ISPETTORATO NAZIONALE DEL LAVORO – Comunicato 18 ottobre 2022
Permessi per il diritto allo studio
Pubblicato l’Accordo integrativo con la definizione dei criteri per la ripartizione del contingente di personale di cui all’art. 46, comma 1, del CCNL 12 febbraio 2018 (diritto allo studio)
Allegato
Accordo integrativo concernente i criteri per la ripartizione del contingente di personale di cui all’art. 46, comma 1, del CCNL 12 febbraio 2018 (diritto allo studio)
Art. 1
- Il numero dei soggetti beneficiari dei permessi retribuiti per motivi di studio pari a 150 ore annue è determinato applicando la percentuale del 3% al numero complessivo di personale in servizio a tempo indeterminato presso l’INL all’inizio dell’anno solare di riferimento, nel limite massimo, arrotondato all’unità superiore. Entro la fine di ciascun anno la predetta percentuale viene calcolata sulla stima del personale complessivamente in forza presso l’Ispettorato nazionale del lavoro al 1° gennaio dell’anno successivo.
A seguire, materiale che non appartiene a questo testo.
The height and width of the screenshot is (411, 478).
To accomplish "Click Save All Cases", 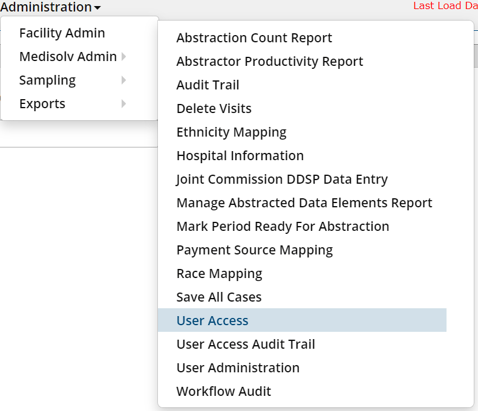I will (219, 297).
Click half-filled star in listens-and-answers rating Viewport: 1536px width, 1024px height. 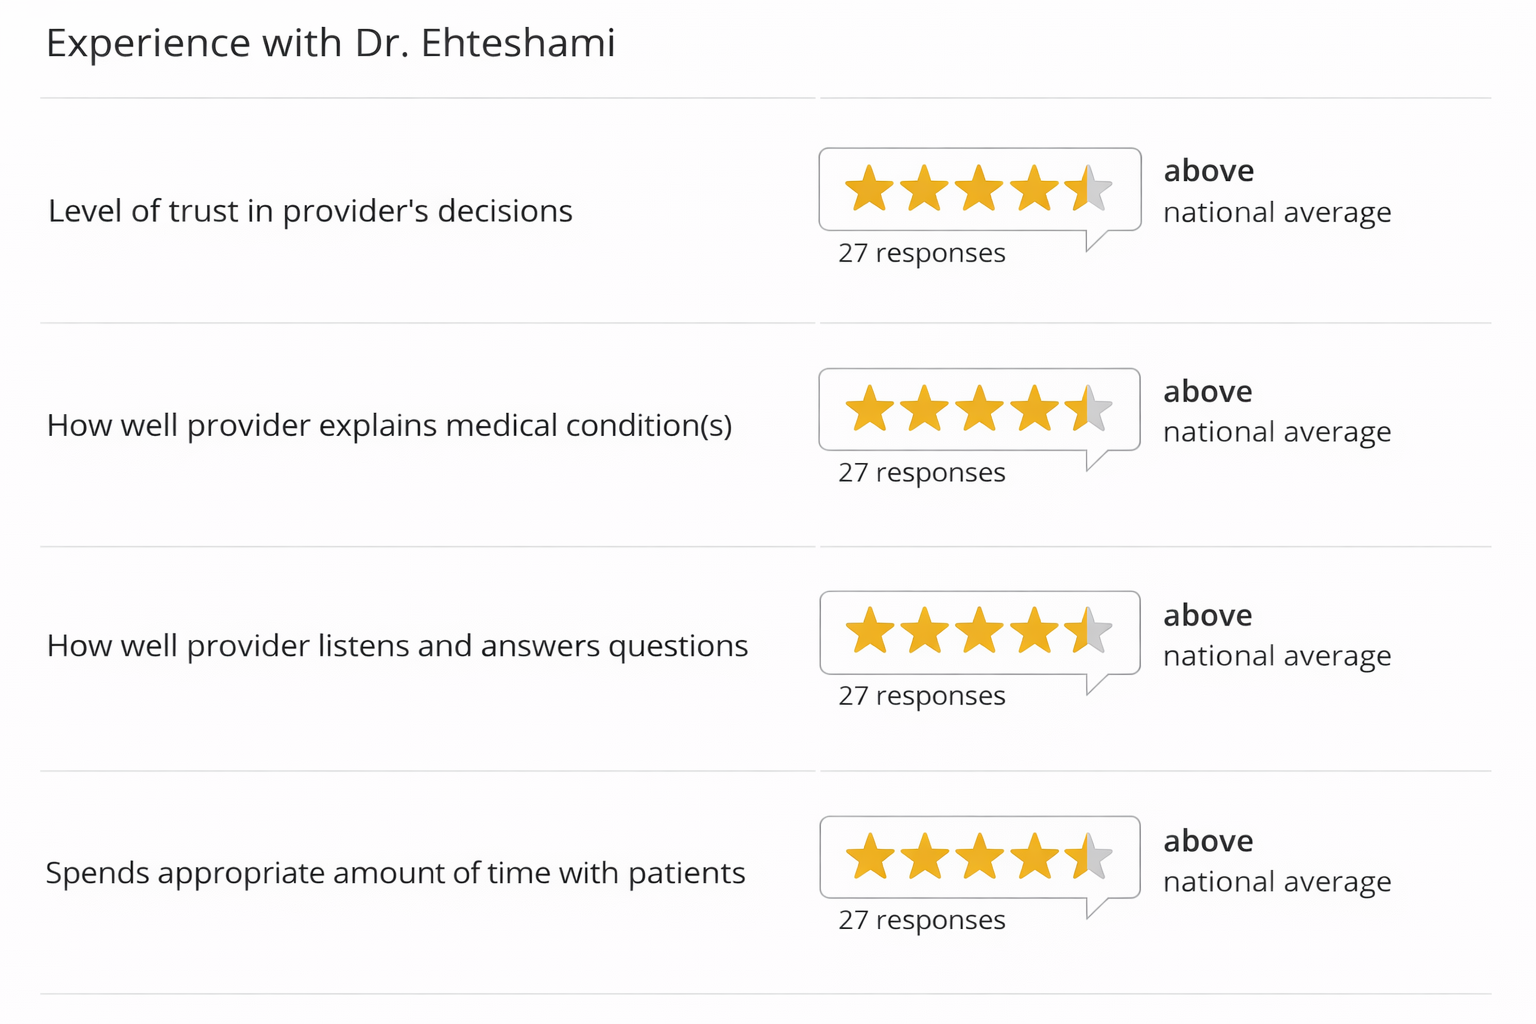coord(1088,632)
- La percentuale stabilita dall’articolo 46, comma 1, del CCNL 12 febbraio 2018 viene redistribuita tra strutture centrali e territoriali applicando la percentuale di cui al comma 1 al personale in forza presso le singole strutture centrali e ciascun Ufficio territoriale. Le unità distribuite sono riparametrare (anche con arrotondamento all’unità inferiore) in ragione del tetto massimo individuato ai sensi del comma 1. Resta fermo che almeno una unità deve essere assegnata a ciascun Ufficio.
- Eventuali disponibilità residue rispetto alla redistribuzione ai sensi del comma 2, verranno assegnate in ragione degli ulteriori fabbisogni segnalati dagli Uffici, valutata la compatibilità con le esigenze organizzative dell’Ufficio.
Art. 2
- Ai lavoratori dipendenti a tempo indeterminato in regime di rapporto di lavoro a tempo parziale, orizzontale e verticale, le ore di permesso sono ridotte proporzionalmente alla rispettiva prestazione lavorativa.
- I dipendenti autorizzati ad usufruire dei permessi studio possono utilizzare le relative ore entro e non oltre l’anno di riferimento; la fruizione dei permessi può essere autorizzata anche per la frequenza di corsi universitari espletati in forma telematica, in linea con le direttive fornite dal Dipartimento della Funzione Pubblica – Servizio Studi e Consulenza Trattamento del Personale, con circolare n. 12 del 07/10/2011.
- Qualora il numero delle richieste presentate superi il limite massimo autorizzabile, l’Ufficio di appartenenza provvederà a stilare una graduatoria nel rispetto dei criteri di cui all’art. 46, commi 6,7,8 e 12 CCNL – Funzioni Centrali.
- Per tutto quanto non previsto dal presente accordo integrativo, si rinvia a quanto stabilito dal CCNL 12 febbraio 2018.
Art. 3
- Nelle more dell’applicazione a regime della disciplina di cui ai commi precedenti, le istanze pervenute nell’anno 2022, relative alla possibilità di usufruire dei permessi studio, potranno essere valutate dalla Direzione centrale competente secondo i criteri sopra stabiliti onde consentirne la fruizione dalla data di sottoscrizione del presente accordo sino al 31 dicembre 2022.
Le parti concordano che ai fini della sottoscrizione del presente accordo a fianco del nome del rappresentante sindacale verrà apposta la dicitura “FIRMATO” oppure “NON FIRMATO” in relazione alla manifestazione di volontà espressa in videoconferenza che dovrà essere confermata dai partecipanti con apposita mail all’indirizzo di posta elettronica della Direzione Centrale Identità Professionale, Pianificazione e Organizzazione.